▶ [TASK ITEM]: Pictures excluded, copy word for word the lines from the one holding "You are a computer-use" through the last line below.

*** Begin section ***

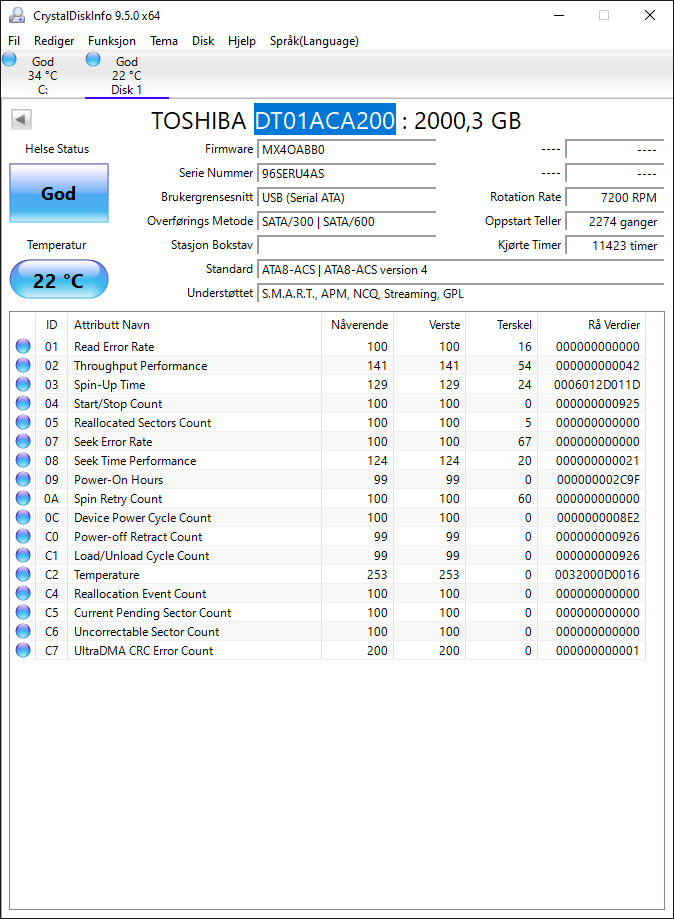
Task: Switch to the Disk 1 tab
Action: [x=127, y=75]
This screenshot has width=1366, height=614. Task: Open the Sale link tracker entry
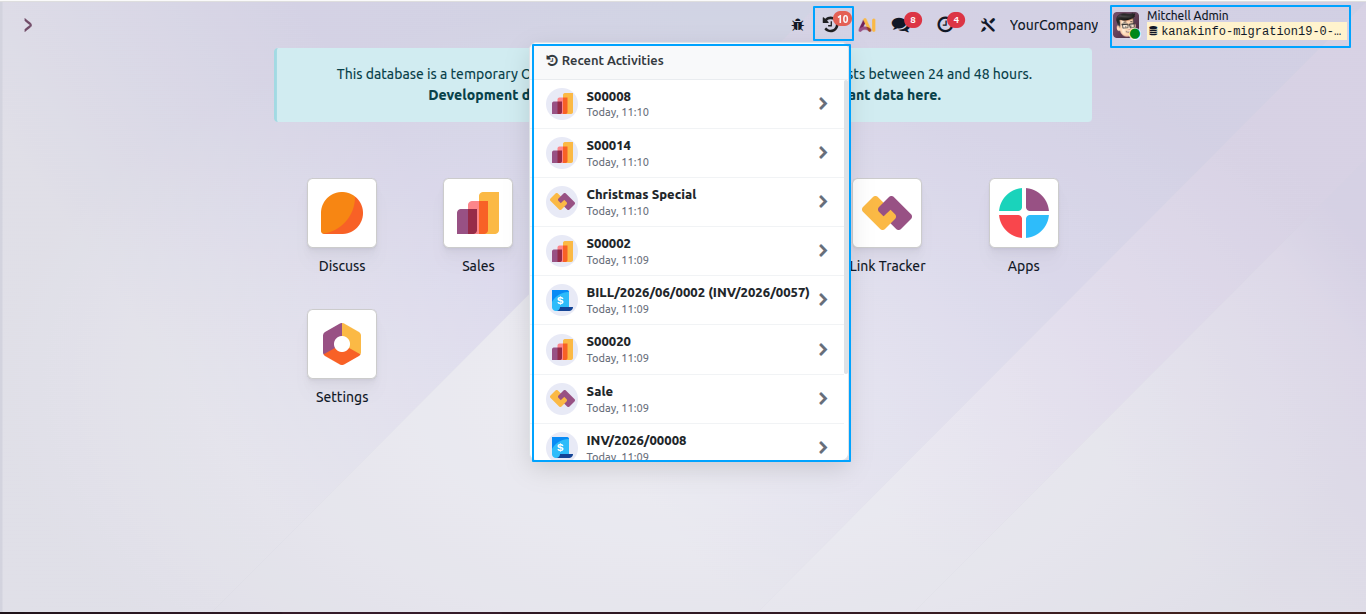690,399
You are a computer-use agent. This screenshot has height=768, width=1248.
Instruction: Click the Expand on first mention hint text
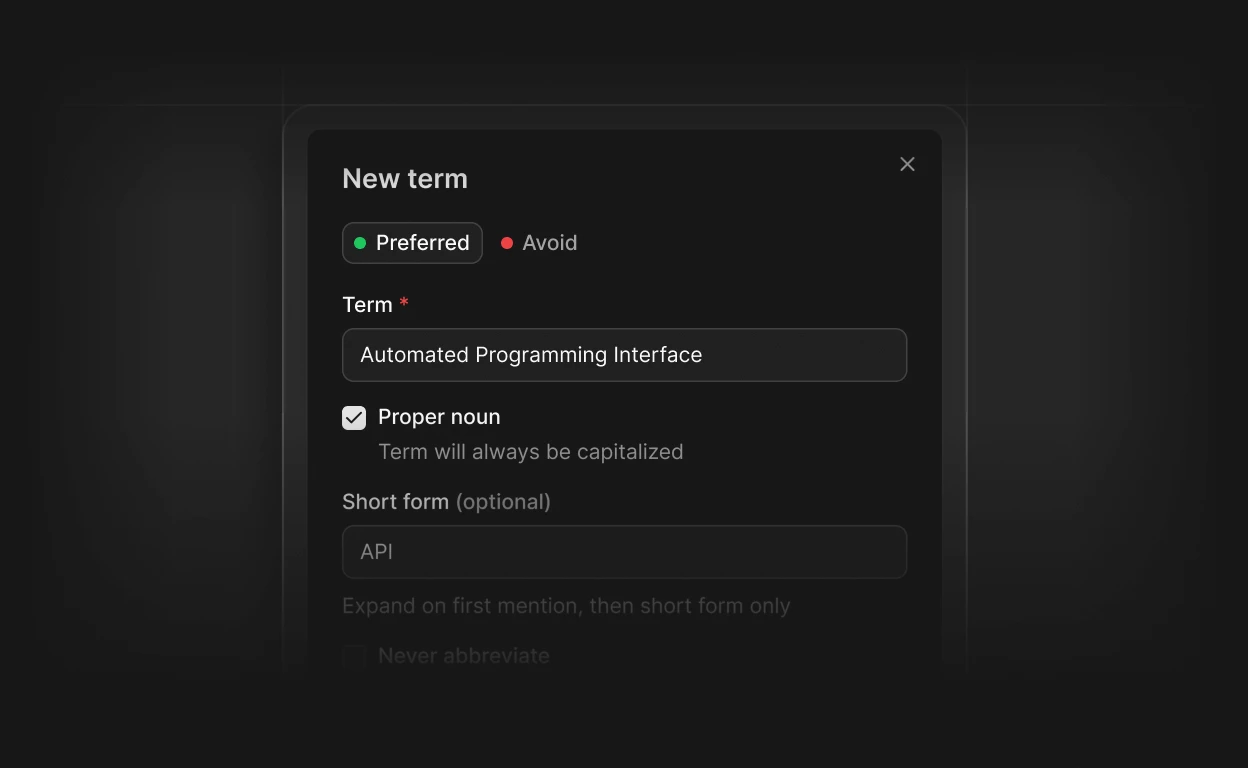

*** End section ***

▶ [ANSWER SPACE]:
You are a computer-use agent. This screenshot has height=768, width=1248.
Instruction: Click the Expand on first mention hint text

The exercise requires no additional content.